--- BEGIN GIVEN PASSAGE ---

Sunday, March 19, 2017

All the little lights:


   Have you ever walked into a room in the pitch dark and seen all the little bright lights from all the stuff that's plugged in? I really don't like talking about the old days much, it's in the past and we're moving forward, technology is dragging some of us with it but don't remember even one red light when growing up years ago. Some of the electronic gadgets that are plugged in I don't know the name of even. Other's, like clocks, make me wonder why do we have so many? In fact some of the equipment I have no idea how to use some aspects of.
Most seem to be red, the cable box is green. 
   I got a weather station for Christmas, it's a really cool thing, temperature, rain, time (yes another clock) and it can predict the weather. Everything is working fine, I don't know how to access the prediction part of it. I haven't loaded the app on my phone to enable me to check my weather from remote places. My thought is I get enough information from it on the surface of the supplied monitor, weather that's what I want, what is it like outside now. I have neighbors with weather stations I access with my phone, I really don't need to access mine from somewhere else. Don't get me wrong, I like the instrument a lot, but I have all the weather information I need now.

--- END GIVEN PASSAGE ---

SET EXERCISE →
Answer these from the post about the little lights:
(a) What color is the light on the cable box?
(b) What gift did the writer get for Christmas?
(c) Whose weather stations does the writer check by phone?

--- BEGIN DATA SECTION ---

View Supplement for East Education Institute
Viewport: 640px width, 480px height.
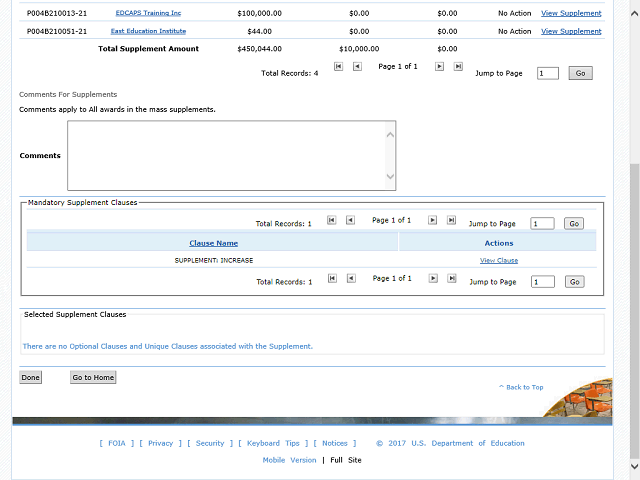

--- END DATA SECTION ---

THE RESULT →
(a) Green.
(b) A weather station.
(c) The neighbors' weather stations.